Network Rail’s £1.46bn sale of railway arches “overlooked” small firms and businesses operating in the arches, the National Audit Office (NAO) has found.

The sale saw 5,261 commercial properties sold to US firm Telereal Trillium and Blackstone in a 150-year lease last year, and the NAO’s report found that not only did Network Rail pursue the government’s official policy, the sale was also “value for money.”

But Whitehall’s spending watchdog raised concerns that the impact on tenants was not an explicit priority for the sale, and were “was only considered late” in the process.

The report said that tenants were given no legal guarantees on the amount of rent they pay from the new owners, and buyers were told to expect a 54% rental increase over the next three or four years.

Campaigners have warned that firms could be put out of business by a hike in rent prices, but the government has said all tenant’s rights have been protected.

Network Rail had a conservative valuation of £950m for keeping the portfolio in public ownership, and sold the property on a 150-year lease rather than freehold sale – which meant it did not prejudice the safe and sustainable management of railway infrastructure.

Leni Jones, who is the director of Guardians of the Arches, said the NAO’s report “confirms that tenants’ interests were only considered during the sale process because we forced Network Rail and the government to listen.”

“That was a major dereliction of duty by both Network Rail and the government. If the new owners try to impose further crippling rent increases at the scale suggested by Network Rail, they can expect organised opposition.”

The NAO report said that Network Rail had “not explicitly” considered issues such as tenant protection or community regeneration during the sale, and whilst the new owners have adopted a new charter to guide this, it has no legal basis.

Amyas Morse, head of the NAO, said: “Network Rail achieved value for money in terms of the price paid and the achievement of its main objective of obtaining access rights to ensure the continued operations and safety of the railway.”

“However, it is concerning that tenants as stakeholders did not form part of the aims of the sale and that they were only fully considered late in the process.”

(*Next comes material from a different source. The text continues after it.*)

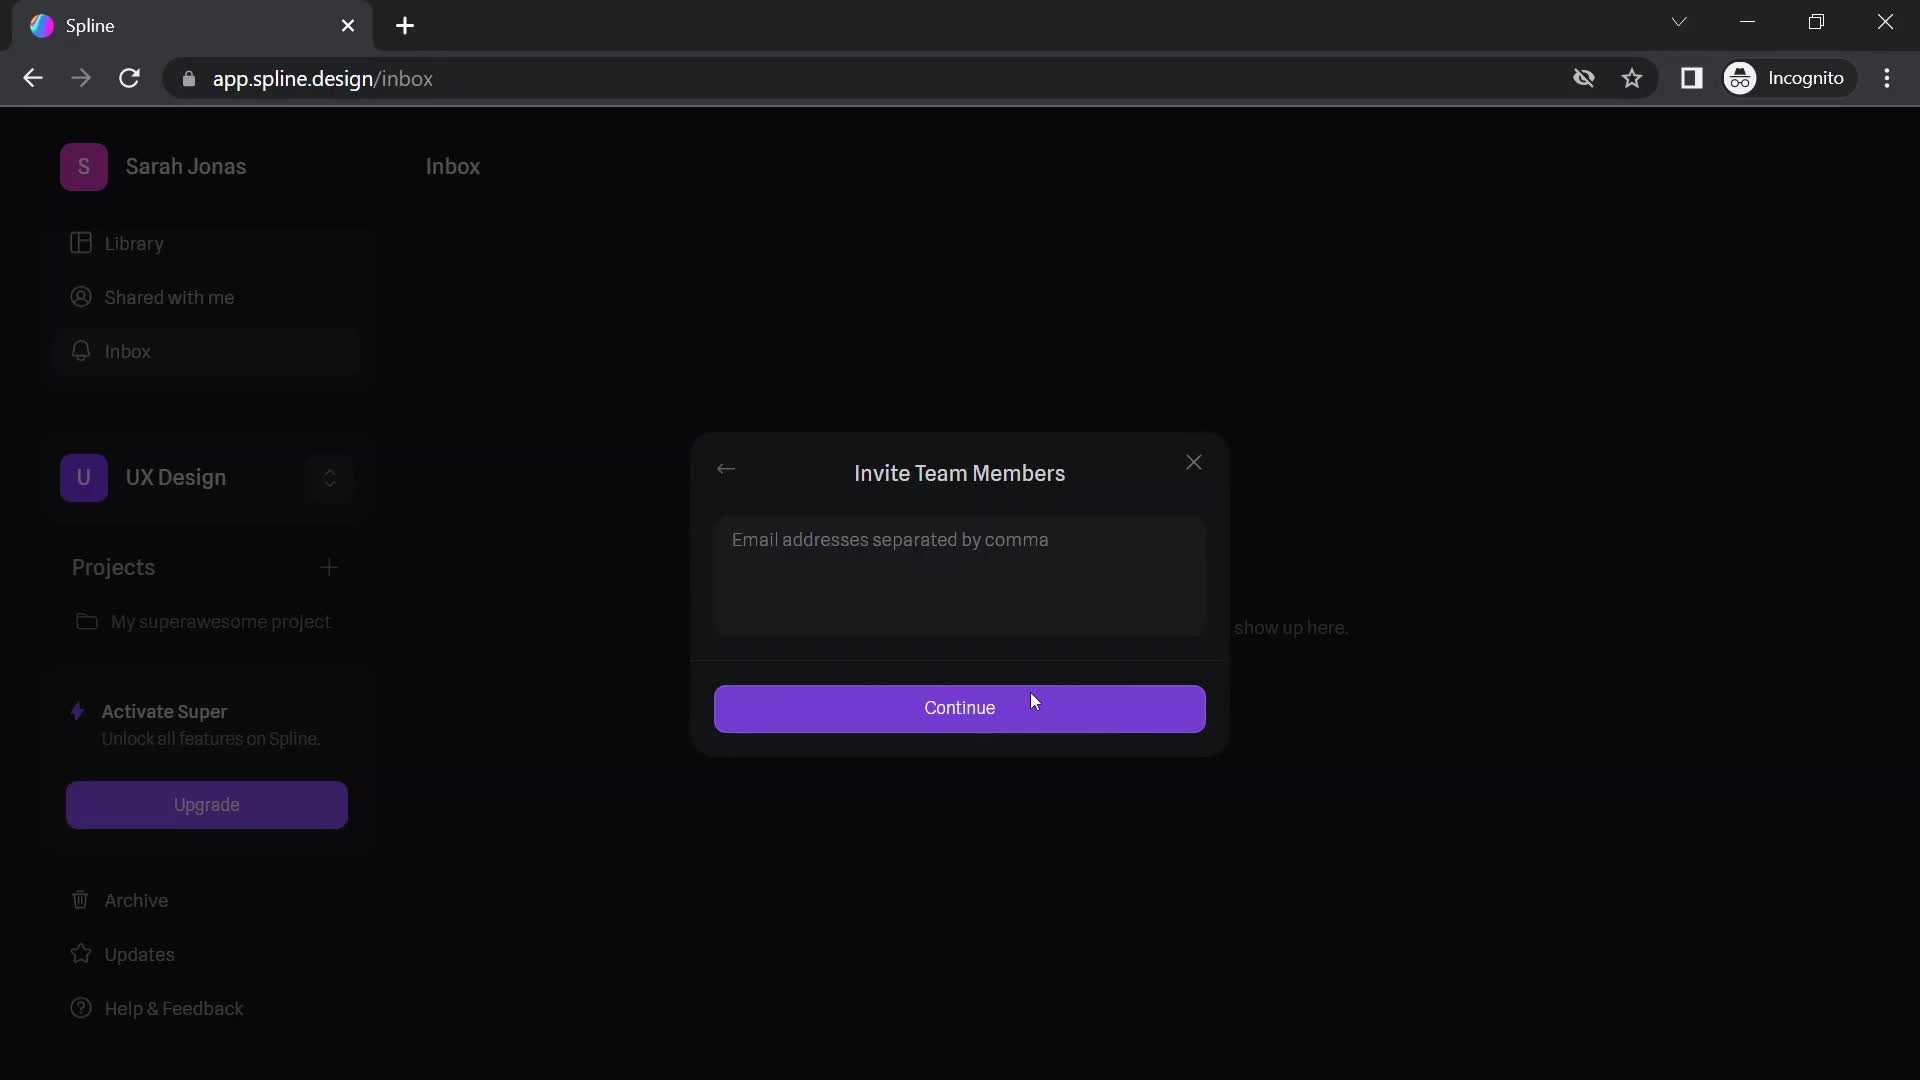1920x1080 pixels.
Task: Click the email addresses input field
Action: click(x=960, y=574)
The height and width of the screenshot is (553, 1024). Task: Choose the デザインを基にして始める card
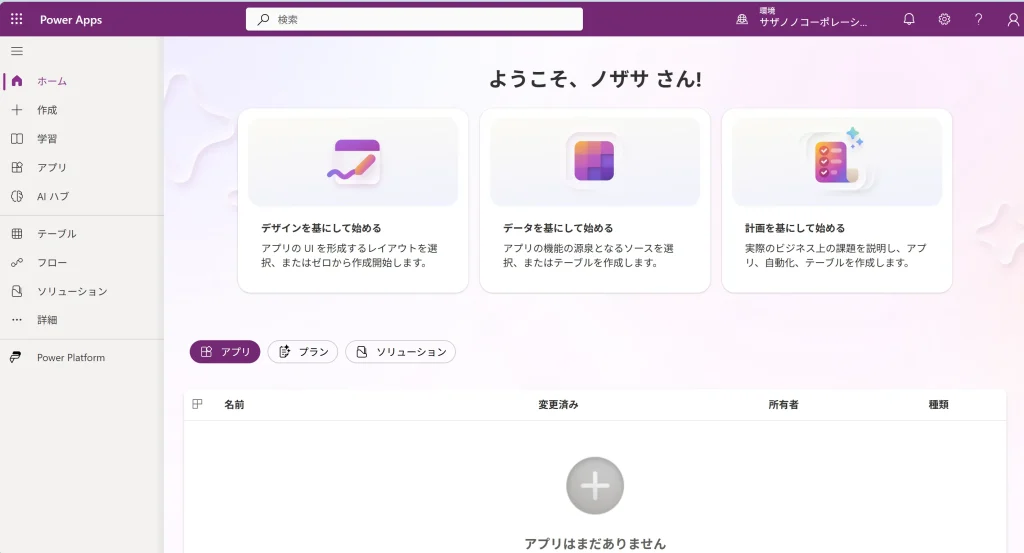point(352,200)
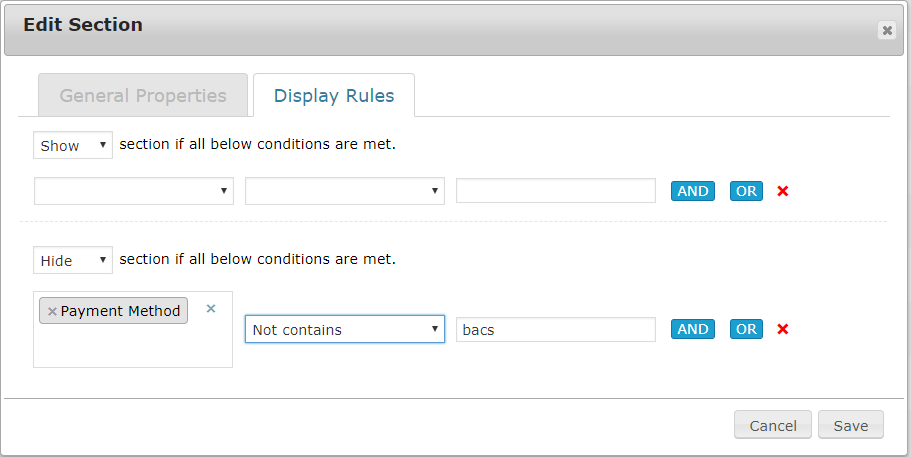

Amongst its recommendations, the NAO said the Treasury and selling department should consider the potential impact of the disposal on wider government policy deal, and says the government should engage with policy leads from other departments when necessary.

David Biggs, managing director at Network Rail Property, said: “Our role is to safely run, improve and grow the railway for everyone that relies on it.

“The sale has enabled us to deliver a number of schemes, while at the same time tenants and communities will benefit from investment in the estate by the new owner.”